To get his prize – tender coconuts – little Shailanand Lakra used to pick his handmade hockey sticks made of bamboo shoots and play against his senior schoolmates in Kalijapathar village, Sundargarh district, Orissa. He played football and cricket too but hockey, perhaps, was in his genes as his father was a hockey player too. And, it’s the game that he grew up with.
At 18 – captained by one of his hockey heroes, Sardar Singh – Shailanand is now in Ipoh, Malaysia, to represent his country at the Sultan Azlan Shah Cup. He’s eager and excited.
He’s also fast.
“During practice, no one can compete with him in hundred metres sprint,” his coach at the SAIL Hockey Academy in Rourkela, Peter Tirkey, had told The Telegraph when his name was included in the Indian squad.
“He joined us in 2015 and in 2017, he got into the junior team and played the Sultan of Johor Cup held in Malaysia,” Tirkey added. “From the beginning, he played as a forward because he is extremely fast with or without the ball.”
Morning and evening Lakra would practice at the academy, learning the basics of passing and dribbling, playing in structures and a few rules he didn’t know about when playing with makeshift sticks back home.
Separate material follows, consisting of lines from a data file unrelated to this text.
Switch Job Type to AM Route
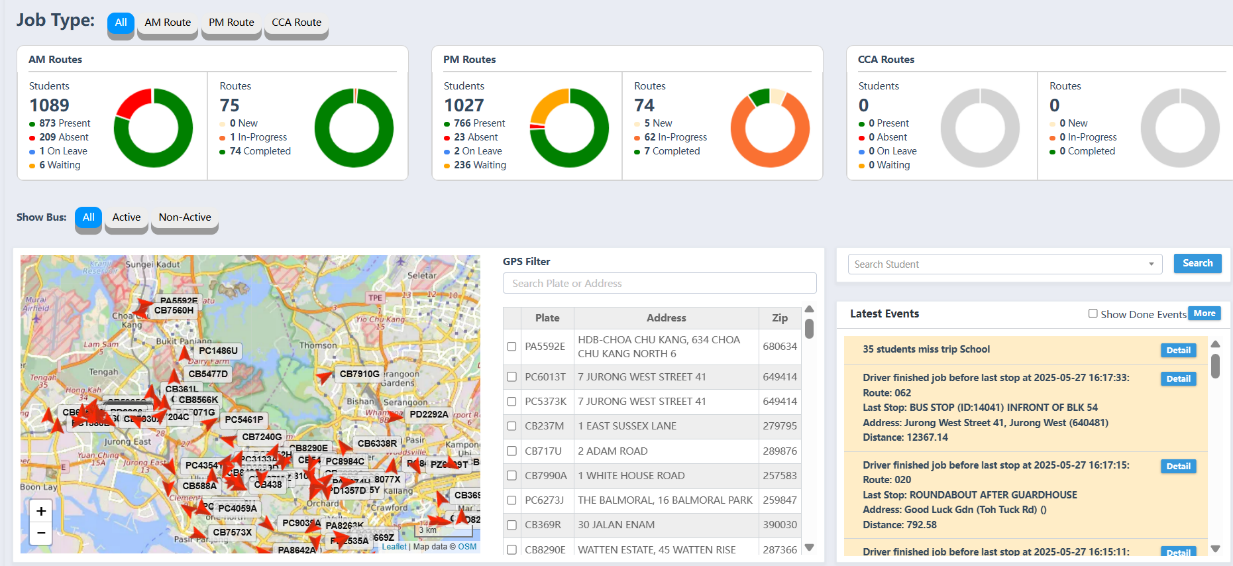(167, 23)
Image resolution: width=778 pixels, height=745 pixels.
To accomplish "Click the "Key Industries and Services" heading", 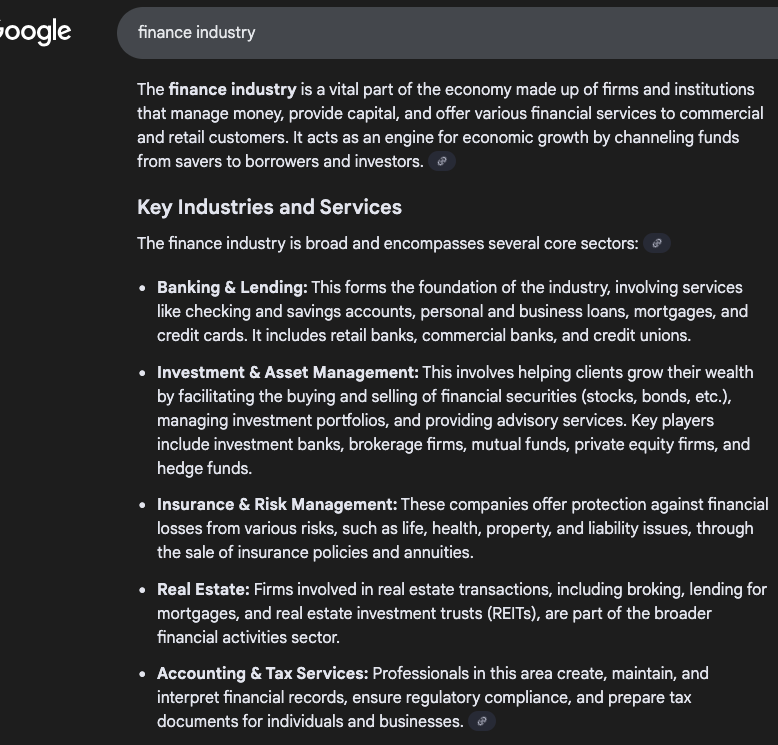I will tap(269, 207).

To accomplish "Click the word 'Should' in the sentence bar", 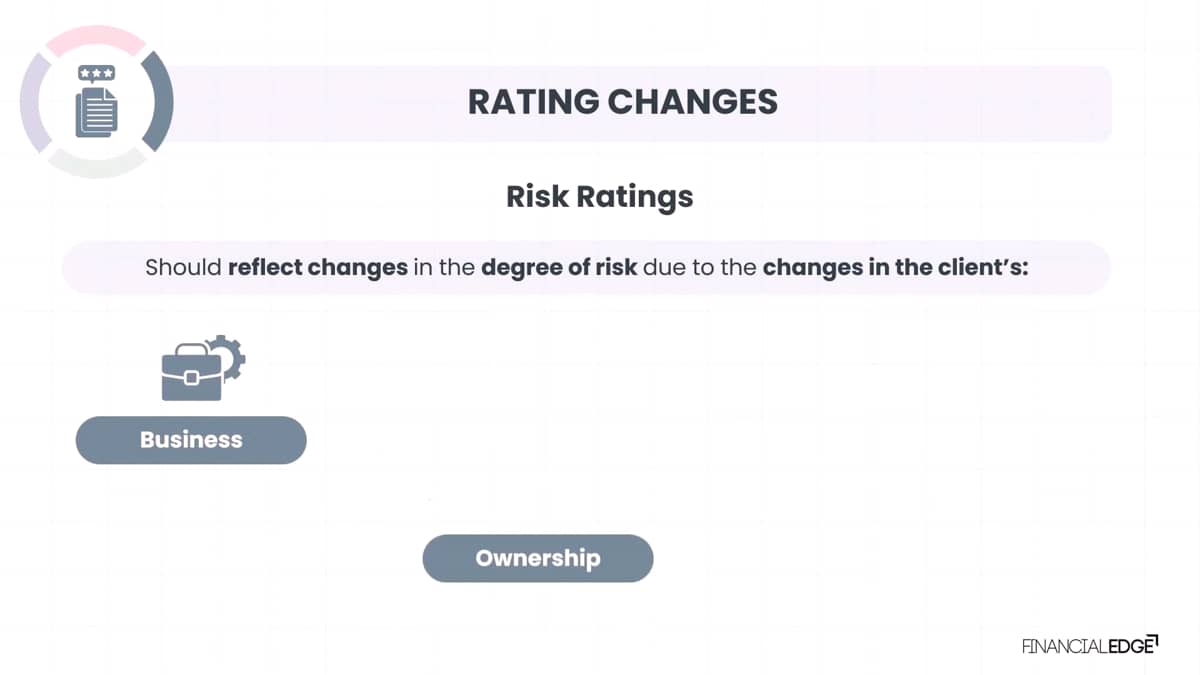I will pos(184,268).
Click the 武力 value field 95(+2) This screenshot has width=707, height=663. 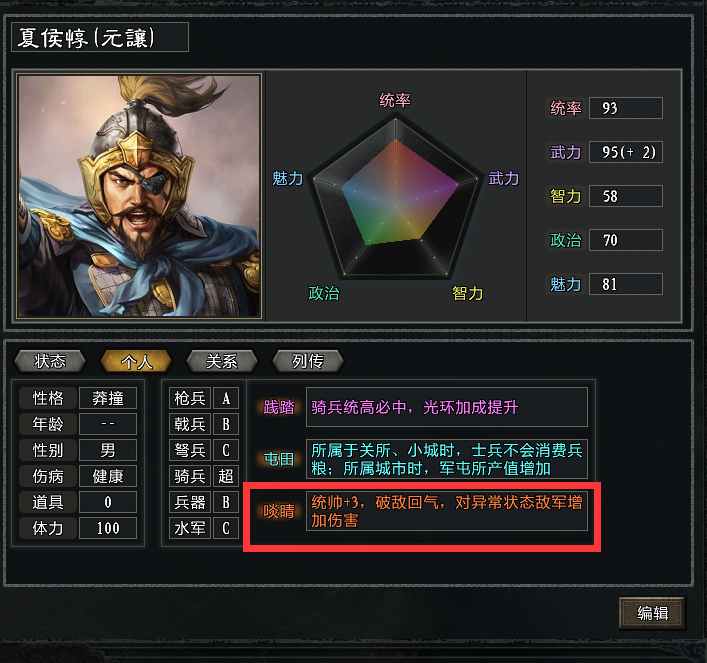coord(626,152)

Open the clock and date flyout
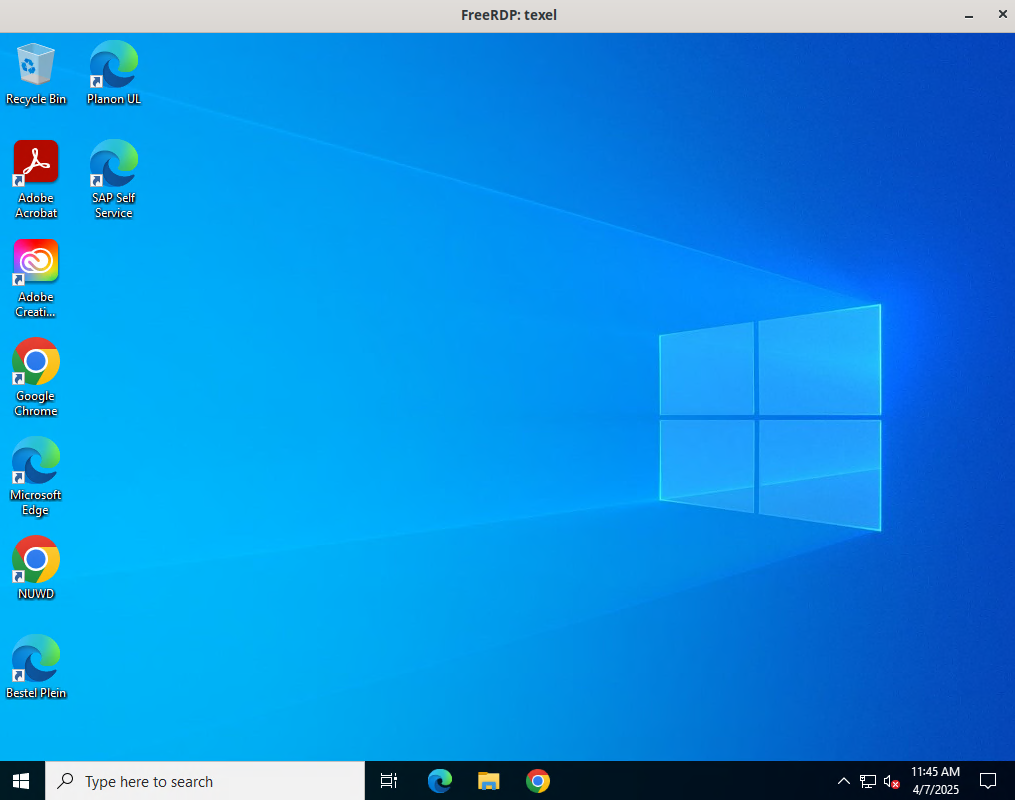tap(935, 781)
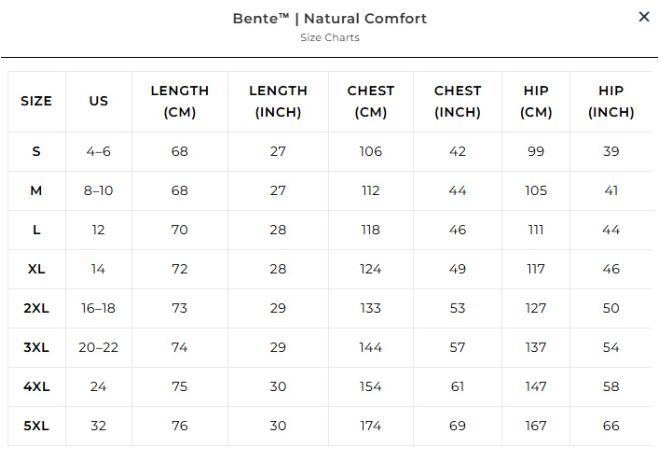
Task: Close the size chart popup
Action: click(644, 17)
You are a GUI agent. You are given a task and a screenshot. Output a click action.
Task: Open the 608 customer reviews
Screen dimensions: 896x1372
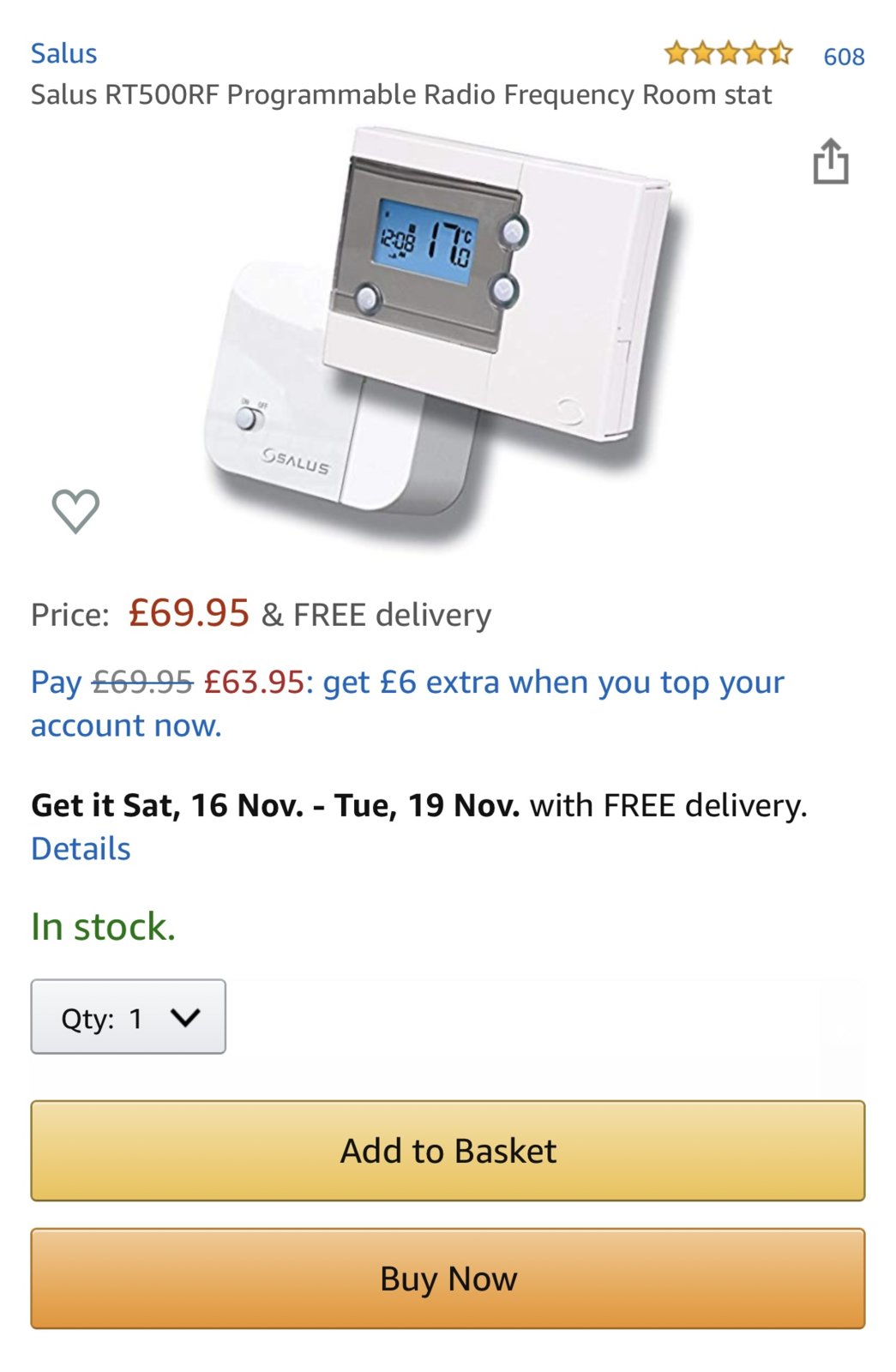click(844, 57)
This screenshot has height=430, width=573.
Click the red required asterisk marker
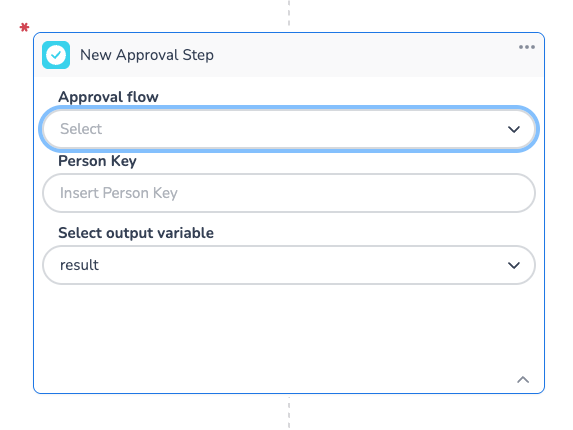coord(24,27)
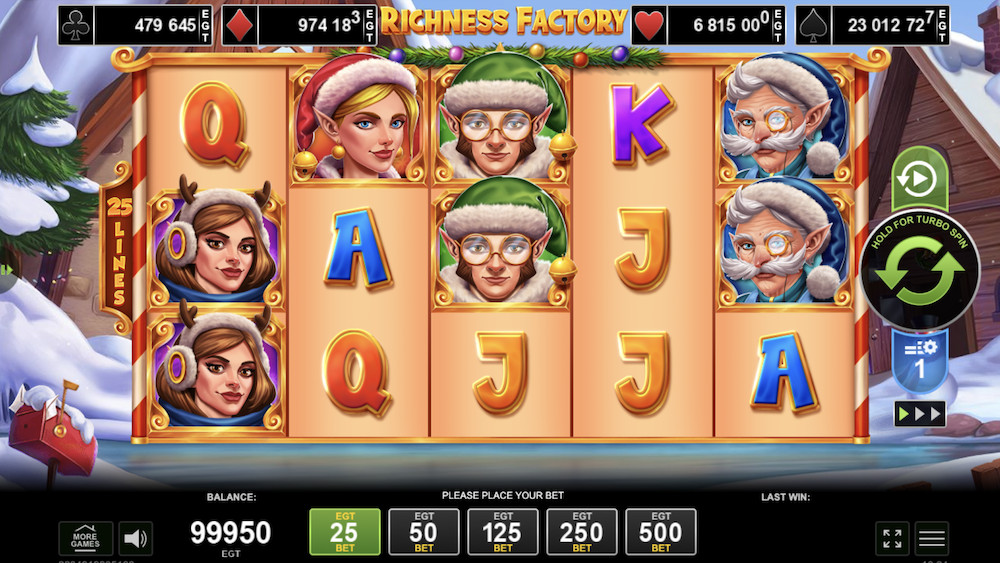Spin the reels with the green arrows button
The width and height of the screenshot is (1000, 563).
920,271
But Tirkey ingrained in the youngster the primacy of being fit.
“Peter Tirkey told me that fitness is everything. If you aren’t fit, you are zero,” Shailanand told The Field. “You can improve your dodging, tackling and striking. But if you aren’t fit, then, everything else doesn’t matter. So, that’s something he taught me.”
Hitherto he hasn’t charted his life, he’s gone wherever it has taken him.
Lucky break
With the modest means his father earned as a daily wage worker in construction sites, Shailanand’s opportunities were limited. After failing his 10th standard board exams, he wasn’t sure of what to do next. He was reminded of an ageing father and a younger sister. When he saw the other kids from his neighbourhood join a christian congregation that provided free education, he went with them. If he’d continued there, he would have become a priest though.
A friend, then, informed him about the trials for SAIL Hockey Academy in Rourkela. “I went there a week ago, practised for the trials. But I didn’t get through,” he says. “Then, I was called again when a few boys, who got selected, didn’t take up the offer.”
From the SAIL academy, Shailanand went on to play in the Indian junior team. He was part of the squad that finished third in the Sultan of Johor Cup last October (including a 22-0 win over the USA).
Striving for consistency
His India junior team coach Jude Felix also highlights Shailanand’s speed. “He’s smooth in his running. He looks slow, but he accelerates well. His ball control and speed are something we haven’t seen in many young players of this era. He combines speed, skill and body movements,” he tells The Field.
The youngster, however, needs to be consistent with his good performances, Felix says. “But he’s still young and we are working on him so he can be developed into a good forward. He’s very effective.”
The call for the senior team came this year. His parents were happy to see his name in the newspapers. But Shailanand was a little anxious.
“I was really scared before joining the senior team. I thought I’d be yelled at for making mistakes. But now I realise only through mistakes you learn because even the big players here make mistakes and nobody is perfect. So, that’s reduced my pressure.”
Without the fear of mistakes, the teenager’s ready to take on some of the best players in the world at the Sultan Azlan Shah Cup beginning this Saturday.